Smokers are treated like the lepers of the Middle Ages. Cast out into the driving wind and rain. It's more or less a national sport to blame the selective zealousness of the Health Ministry, but here's why we think smokers themselves are mostly to blame.
If anti-tobacco activists had their way, smokers would be banished to isolated colonies or would have to move from town to town ringing a bell and crying: "Unclean! Unclean!"
A couple of decades ago, you could light up anywhere – in the cinema, on the plane, in shopping centres and in all restaurants. In fact, no one thought twice about lighting up inside cars or in the company of children.
Much of that has changed now, as studies proved without doubt that cigarettes pose not only a health risk for the smoker, but also for all those around him or her.
"More than 10 percent of the total number of deaths that occur on this planet each year are attributable to tobacco and this is nothing less than appalling," said Dr David Katz, an associate clinical professor of public health from Yale University School of Medicine.
But despite all this damning medical evidence, people still carry on smoking. Nicotine is a truly addictive substance.
What are the things that some (happily not all) smokers do that would make normally timid non-smokers reinstate certain medieval methods of dealing with offenders?

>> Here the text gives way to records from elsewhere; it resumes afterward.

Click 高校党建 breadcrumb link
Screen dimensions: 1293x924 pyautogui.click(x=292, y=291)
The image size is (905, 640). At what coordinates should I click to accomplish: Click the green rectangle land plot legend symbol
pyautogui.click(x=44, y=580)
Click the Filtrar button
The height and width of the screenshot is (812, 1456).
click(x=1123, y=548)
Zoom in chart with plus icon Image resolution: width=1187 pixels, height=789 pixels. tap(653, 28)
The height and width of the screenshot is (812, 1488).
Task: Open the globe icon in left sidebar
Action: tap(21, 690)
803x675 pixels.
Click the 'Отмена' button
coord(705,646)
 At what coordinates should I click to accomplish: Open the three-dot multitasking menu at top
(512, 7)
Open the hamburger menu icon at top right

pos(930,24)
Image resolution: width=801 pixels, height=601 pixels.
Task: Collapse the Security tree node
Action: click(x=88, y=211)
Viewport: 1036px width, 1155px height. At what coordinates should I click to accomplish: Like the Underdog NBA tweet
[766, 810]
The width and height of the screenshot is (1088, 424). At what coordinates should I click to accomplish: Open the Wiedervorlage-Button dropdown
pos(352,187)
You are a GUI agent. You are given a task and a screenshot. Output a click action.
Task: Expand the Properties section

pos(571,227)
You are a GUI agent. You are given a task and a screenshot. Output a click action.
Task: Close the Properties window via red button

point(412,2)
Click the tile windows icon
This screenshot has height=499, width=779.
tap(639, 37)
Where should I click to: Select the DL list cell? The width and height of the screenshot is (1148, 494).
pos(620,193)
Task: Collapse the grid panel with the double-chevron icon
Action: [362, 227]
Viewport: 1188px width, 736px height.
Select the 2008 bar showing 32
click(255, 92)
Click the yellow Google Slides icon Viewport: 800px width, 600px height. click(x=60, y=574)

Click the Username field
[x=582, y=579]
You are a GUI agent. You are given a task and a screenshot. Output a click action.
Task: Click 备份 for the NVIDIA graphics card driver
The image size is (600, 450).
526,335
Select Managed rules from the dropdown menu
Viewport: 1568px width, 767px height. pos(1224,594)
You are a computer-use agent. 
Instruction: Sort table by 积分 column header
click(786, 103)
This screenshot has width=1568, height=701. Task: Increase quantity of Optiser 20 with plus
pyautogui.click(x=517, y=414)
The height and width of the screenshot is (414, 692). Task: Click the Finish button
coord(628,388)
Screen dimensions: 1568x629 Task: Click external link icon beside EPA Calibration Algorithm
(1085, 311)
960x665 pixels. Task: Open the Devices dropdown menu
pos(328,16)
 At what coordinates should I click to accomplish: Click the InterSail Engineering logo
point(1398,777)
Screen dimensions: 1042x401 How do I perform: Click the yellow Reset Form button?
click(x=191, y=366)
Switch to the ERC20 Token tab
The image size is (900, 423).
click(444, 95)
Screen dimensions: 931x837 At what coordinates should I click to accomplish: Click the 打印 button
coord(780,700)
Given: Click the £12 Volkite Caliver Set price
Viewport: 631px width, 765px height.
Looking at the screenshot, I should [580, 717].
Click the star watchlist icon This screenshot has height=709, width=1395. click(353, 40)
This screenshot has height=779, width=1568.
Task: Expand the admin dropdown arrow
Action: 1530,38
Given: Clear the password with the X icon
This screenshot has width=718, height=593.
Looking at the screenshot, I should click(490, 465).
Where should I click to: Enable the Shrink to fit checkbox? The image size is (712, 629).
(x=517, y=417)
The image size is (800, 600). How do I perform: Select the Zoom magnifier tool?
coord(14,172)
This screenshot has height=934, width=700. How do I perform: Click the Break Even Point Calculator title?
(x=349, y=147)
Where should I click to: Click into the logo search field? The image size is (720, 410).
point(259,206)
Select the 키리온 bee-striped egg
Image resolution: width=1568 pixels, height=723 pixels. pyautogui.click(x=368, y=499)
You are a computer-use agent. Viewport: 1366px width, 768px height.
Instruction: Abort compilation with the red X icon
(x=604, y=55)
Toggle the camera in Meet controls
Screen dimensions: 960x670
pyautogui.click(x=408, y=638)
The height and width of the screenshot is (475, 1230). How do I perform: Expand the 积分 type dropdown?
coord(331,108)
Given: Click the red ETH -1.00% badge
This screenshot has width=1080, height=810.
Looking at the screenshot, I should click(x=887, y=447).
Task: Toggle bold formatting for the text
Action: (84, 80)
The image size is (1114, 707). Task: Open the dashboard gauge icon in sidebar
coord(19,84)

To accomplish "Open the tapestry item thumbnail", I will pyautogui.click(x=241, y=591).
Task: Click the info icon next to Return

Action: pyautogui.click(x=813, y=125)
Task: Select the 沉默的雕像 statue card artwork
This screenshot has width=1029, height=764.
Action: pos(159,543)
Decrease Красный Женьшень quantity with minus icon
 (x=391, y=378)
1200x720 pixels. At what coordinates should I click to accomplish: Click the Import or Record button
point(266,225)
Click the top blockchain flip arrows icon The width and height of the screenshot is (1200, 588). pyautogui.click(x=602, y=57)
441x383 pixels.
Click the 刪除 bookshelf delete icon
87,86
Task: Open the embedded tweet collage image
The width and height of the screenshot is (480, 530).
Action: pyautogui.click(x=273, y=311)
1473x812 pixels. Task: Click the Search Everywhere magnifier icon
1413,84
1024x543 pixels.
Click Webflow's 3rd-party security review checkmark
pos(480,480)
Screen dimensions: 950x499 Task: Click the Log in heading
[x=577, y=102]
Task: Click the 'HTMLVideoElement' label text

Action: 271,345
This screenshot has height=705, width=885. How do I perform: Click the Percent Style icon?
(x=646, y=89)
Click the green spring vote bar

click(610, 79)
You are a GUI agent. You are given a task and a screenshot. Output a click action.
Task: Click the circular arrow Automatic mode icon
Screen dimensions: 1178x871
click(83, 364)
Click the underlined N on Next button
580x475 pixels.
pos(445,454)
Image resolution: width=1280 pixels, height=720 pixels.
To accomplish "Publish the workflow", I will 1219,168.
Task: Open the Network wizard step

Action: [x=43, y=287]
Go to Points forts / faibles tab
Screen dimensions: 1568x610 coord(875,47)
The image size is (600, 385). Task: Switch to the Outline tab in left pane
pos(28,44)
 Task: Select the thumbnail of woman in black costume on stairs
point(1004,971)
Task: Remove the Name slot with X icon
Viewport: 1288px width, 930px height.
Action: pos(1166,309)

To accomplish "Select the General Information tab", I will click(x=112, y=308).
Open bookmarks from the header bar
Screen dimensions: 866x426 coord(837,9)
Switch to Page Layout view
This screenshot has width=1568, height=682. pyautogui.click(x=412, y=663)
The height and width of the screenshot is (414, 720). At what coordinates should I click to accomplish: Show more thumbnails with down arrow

Not cleaning ashtrays. Few things stink as much as an old, full ashtray. Leave it in a closed room for a few hours, and you might want to wash the curtains. Non-smokers do not like cleaning ashtrays – that's the job of the smokers themselves. And it should be done regularly. Once a week is not enough.
Smoking in the company of babies. Secondary smoke harms babies. Holding the cigarette in your other hand while you're holding the baby is simply not on. In fact, studies have shown that even parents who smoke only outside the house, still expose their babies to unacceptable levels of nicotine.
Smoking at the table. There are still people who do this. Some people vaguely ask if you mind, while they are already lighting up. A good answer to this would be, "I don't mind if you smoke while I eat, if you don't mind if I vomit on your shoes." That usually puts a stop to it.
Asking for ashtrays. If there are no ashtrays, it's because it's a non-smoking household. Otherwise the ashtrays would have been in evidence. Don't just assume that it's OK to smoke indoors in other people's homes. Or to make them feel guilty about the fact that they don't want you to.
Discarding butts carelessly. Cigarette butts are litter. People who would never dream of chucking plastic bags from windows, happily throw burning cigarette butts out of moving cars. One of those almost burned Table Mountain down a few years ago.
Not realising that smoke stinks. If you smoke 30 cigarettes per day, you and everything around you stinks of smoke. You might not be able to smell it yourself, but everyone else does.
Holding cigarettes behind them. Even if cigarette smoking is permitted in a restaurant or a pub, have you noticed how often smokers hold their burning cigarettes behind their backs? They don't want the smoke to blow onto the people at their own table, but are happy to asphyxiate the people at the next table.
Bumming cigarettes off others. Many smokers feel if they are not buying cigarettes, they are not really smoking. But this can carry on for years and can be very irritating to fellow smokers.
Congregating outside building entrances. Many office buildings are non-smoking zones. That means that outside the main entrance, one finds hordes of smokers puffing away, and everyone who either leaves or wants to enter the building, has to barge their way through a cloud of cigarette smoke.
Denying that smoke is harmful. The evidence is incontrovertible.